Değişen Mısır’ın da dahil olduğu Arap ülkelerinin konuya yaklaşımları…
Türkiye ‘düşman’ oldu, İsrail ise ‘dost’…
Köklü sayılabilecek bu değişimde Türkiye’nin tavrının da bir etkisi var mıdır?
Düzenlediği toplantılarda el-Sisi’nin ‘dış düşman’ diye andığı herhalde İsrail değildir. Donald Trump’ın “En sevdiğim diktatör” övgüsünü yüzüne karşı yapmasından hareketle, el-Sisi’nin ‘dış düşman’ ilan ettiği ülkenin ABD olmadığı da belli. Fransa ile ortak askeri tatbikatlar sürdürüyor ve Avrupa Birliği ile de iyi ilişkiler içerisinde Mısır. Katar dışındaki Körfez ülkeleri ve Suudi Arabistan liderleriyle de çok samimiler. Rusya ile ise 2018’de imzaladıkları ‘stratejik ortaklık’ anlaşması sonrasında gelişen, Libya’da işbirliğiyle daha da somutlaşan ‘ittifak’ derecesinde yakın ilişkileri var.

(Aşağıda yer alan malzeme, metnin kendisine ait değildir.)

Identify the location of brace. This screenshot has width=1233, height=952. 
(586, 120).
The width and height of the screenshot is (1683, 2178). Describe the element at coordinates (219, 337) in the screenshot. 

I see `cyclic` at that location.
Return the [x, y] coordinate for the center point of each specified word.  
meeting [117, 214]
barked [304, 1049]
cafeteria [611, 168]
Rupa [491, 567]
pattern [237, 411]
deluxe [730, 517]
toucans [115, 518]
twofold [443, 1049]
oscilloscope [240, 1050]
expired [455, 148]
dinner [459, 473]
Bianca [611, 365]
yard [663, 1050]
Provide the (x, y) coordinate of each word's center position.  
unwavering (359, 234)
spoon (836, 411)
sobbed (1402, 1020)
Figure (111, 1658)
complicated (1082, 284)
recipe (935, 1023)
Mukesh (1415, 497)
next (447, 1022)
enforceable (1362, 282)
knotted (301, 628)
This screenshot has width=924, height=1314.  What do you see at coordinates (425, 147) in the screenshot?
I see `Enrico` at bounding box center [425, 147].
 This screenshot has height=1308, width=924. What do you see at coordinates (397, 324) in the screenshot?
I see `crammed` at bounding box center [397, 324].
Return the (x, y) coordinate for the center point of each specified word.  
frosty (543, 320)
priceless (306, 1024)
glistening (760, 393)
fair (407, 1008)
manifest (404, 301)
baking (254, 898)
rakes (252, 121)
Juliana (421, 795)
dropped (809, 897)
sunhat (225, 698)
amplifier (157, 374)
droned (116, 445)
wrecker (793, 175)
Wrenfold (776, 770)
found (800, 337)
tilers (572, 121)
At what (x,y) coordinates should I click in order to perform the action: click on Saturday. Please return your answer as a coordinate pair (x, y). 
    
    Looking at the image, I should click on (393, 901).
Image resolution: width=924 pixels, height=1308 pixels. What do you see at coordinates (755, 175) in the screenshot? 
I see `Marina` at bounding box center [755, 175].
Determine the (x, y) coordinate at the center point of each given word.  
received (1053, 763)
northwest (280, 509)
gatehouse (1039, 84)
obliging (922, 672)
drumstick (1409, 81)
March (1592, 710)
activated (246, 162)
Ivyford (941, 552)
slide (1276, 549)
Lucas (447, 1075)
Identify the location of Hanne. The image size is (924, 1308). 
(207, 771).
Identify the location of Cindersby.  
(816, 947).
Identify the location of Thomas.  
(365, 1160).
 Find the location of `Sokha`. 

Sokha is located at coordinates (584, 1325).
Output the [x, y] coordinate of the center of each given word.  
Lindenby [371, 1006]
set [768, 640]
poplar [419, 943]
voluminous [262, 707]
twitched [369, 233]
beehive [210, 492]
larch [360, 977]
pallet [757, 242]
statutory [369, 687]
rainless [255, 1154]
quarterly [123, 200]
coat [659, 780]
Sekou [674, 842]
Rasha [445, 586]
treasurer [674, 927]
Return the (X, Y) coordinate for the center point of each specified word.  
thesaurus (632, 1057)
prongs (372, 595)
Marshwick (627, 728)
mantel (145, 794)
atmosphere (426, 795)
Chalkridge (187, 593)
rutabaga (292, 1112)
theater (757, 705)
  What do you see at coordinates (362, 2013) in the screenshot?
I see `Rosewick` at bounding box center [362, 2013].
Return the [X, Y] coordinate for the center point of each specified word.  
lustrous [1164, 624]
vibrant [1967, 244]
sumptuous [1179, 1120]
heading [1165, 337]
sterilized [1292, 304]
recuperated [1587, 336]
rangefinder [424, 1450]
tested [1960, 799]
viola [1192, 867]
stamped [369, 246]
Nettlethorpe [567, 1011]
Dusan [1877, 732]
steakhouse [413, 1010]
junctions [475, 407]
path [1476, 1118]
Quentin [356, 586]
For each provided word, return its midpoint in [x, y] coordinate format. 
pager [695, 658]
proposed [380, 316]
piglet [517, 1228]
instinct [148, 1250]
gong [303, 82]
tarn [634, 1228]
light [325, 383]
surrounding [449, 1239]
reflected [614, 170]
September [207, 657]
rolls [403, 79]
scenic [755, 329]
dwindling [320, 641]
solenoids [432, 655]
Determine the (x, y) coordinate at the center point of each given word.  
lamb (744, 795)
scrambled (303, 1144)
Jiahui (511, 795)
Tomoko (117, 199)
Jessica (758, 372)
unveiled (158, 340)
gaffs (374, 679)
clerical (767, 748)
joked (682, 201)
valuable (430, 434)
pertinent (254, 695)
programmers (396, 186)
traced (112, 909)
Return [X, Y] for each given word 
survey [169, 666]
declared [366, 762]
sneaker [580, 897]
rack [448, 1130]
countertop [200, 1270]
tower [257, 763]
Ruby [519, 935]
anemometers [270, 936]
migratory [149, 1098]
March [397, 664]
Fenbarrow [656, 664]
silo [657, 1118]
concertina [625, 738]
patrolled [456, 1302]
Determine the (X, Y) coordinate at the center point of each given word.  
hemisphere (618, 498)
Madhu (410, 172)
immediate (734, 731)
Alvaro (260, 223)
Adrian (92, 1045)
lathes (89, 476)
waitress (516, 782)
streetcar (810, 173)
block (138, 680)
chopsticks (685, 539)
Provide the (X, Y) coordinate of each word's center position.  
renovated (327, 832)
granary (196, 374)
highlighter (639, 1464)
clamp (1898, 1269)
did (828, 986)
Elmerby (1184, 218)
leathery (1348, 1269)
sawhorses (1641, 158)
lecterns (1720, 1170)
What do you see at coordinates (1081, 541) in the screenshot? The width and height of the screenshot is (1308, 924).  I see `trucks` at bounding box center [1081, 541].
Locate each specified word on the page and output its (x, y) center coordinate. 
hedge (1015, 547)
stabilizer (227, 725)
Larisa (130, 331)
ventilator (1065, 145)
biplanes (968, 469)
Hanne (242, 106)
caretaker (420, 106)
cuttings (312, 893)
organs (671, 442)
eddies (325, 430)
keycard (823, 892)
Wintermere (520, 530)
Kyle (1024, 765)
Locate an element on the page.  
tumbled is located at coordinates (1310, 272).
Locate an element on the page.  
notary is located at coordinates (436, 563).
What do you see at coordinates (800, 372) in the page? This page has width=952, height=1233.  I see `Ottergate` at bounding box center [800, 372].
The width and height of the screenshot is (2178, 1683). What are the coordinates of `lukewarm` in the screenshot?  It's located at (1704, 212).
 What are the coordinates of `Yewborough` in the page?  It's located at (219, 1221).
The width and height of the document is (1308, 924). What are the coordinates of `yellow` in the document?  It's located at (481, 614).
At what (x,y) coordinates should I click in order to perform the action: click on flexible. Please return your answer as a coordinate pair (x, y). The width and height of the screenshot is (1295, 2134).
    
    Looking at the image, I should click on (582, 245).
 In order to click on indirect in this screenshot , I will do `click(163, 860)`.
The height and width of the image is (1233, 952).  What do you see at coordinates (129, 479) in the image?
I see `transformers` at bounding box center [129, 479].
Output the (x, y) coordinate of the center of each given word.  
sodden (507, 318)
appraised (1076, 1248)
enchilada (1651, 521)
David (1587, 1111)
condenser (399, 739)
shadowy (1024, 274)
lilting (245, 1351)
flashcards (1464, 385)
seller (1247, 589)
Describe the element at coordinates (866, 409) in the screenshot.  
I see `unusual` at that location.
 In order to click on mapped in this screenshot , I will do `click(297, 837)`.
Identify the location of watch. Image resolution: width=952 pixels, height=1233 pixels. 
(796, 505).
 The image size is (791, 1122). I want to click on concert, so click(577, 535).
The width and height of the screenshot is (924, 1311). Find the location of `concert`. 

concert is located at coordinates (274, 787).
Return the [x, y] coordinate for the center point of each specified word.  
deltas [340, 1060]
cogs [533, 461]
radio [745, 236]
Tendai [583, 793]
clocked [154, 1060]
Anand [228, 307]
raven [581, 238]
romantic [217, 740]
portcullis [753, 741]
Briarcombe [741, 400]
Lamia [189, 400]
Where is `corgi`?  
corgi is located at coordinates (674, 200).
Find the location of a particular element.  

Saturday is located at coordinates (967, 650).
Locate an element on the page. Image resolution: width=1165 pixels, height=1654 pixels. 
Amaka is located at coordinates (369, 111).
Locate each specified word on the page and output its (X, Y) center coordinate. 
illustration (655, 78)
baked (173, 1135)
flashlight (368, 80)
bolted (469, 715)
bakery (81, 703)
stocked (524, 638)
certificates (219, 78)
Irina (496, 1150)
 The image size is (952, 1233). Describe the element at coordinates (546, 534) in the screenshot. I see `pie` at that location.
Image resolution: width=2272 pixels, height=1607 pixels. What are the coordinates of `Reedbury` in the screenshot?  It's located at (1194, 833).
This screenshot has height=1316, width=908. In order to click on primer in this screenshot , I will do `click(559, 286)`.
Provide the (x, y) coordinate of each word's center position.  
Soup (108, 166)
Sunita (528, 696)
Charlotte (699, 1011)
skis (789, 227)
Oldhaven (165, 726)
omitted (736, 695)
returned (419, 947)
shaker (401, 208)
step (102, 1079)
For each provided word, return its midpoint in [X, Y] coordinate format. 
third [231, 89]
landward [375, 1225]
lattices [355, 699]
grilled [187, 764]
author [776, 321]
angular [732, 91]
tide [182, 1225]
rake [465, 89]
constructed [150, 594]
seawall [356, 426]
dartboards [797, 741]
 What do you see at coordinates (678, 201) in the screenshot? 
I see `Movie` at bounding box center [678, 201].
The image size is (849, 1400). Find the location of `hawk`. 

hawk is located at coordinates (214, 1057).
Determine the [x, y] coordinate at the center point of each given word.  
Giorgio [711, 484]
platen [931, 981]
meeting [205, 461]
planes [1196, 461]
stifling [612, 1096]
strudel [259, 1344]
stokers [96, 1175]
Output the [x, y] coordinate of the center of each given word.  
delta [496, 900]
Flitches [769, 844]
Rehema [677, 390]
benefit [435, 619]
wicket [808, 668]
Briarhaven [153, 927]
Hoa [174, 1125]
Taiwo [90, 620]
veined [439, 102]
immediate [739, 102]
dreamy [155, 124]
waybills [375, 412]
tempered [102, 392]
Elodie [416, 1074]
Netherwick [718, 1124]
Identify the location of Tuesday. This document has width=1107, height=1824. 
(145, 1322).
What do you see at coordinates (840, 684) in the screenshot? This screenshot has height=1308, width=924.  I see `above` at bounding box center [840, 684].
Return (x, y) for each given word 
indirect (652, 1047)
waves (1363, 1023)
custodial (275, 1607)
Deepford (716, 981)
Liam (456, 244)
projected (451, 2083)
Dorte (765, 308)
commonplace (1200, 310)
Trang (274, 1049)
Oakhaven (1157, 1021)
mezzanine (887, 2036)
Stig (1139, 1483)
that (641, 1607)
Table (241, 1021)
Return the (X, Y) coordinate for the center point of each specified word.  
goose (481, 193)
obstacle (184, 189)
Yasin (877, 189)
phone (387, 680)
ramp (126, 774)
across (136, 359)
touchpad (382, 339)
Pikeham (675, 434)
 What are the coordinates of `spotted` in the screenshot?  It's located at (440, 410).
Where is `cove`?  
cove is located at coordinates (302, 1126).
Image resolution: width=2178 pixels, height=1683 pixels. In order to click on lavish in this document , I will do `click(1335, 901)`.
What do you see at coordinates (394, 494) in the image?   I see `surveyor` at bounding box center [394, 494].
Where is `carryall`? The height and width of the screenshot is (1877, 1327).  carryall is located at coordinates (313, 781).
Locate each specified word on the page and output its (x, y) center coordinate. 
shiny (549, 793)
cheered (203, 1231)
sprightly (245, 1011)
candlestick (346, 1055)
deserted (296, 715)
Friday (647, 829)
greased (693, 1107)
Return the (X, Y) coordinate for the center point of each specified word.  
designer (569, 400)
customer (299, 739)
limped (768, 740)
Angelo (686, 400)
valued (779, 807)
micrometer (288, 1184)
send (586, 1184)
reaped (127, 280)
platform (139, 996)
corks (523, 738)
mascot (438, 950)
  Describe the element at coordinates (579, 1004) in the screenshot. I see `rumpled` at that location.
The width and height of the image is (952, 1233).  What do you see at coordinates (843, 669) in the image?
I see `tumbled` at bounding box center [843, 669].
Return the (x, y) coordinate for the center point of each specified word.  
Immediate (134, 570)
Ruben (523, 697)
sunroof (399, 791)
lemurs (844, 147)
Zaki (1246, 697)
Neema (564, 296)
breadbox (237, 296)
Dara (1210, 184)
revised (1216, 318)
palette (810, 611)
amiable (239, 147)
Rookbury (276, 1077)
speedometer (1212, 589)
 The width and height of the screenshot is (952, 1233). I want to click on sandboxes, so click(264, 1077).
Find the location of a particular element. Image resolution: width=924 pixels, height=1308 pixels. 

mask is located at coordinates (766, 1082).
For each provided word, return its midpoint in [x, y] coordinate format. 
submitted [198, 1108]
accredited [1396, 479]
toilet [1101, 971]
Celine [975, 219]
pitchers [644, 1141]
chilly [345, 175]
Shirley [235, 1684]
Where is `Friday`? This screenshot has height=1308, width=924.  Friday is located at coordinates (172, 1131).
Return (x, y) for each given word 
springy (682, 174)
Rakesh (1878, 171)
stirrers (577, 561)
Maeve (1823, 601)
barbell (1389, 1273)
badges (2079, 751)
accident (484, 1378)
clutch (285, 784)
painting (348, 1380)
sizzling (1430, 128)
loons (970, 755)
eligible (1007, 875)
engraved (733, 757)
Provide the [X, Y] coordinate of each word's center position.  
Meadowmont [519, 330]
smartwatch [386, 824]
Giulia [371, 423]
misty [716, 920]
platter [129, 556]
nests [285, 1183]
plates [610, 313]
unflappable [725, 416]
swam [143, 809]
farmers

Geriye bir tek Türkiye kalıyor.
Bu durum da bana çok garip geliyor.
‘Ülke içini karıştırmaya çalışan dış düşmanlar’ söyleminin iki ülkede ortak kullanımı bu denli belirgin iken…
Yazımda adlarını andığım ülkelerin her biriyle ilişkilerimiz ‘soğuk’ olmak zorunda mı?
“Her benzer ortamda dile getirilen ‘Türk’ün Türk’ten başka dostu yoktur’ deyişi sonunda gerçekleşti” diyeceğim, ama görüyorsunuz, ‘kardeş’ Azerbaycan da sonunda Putin’in kurduğu ve Türkiye’nin bulunmadığı bir masaya oturarak o deyişin akla getirdiği anlamı bir nevi tekzip etmiş oldu.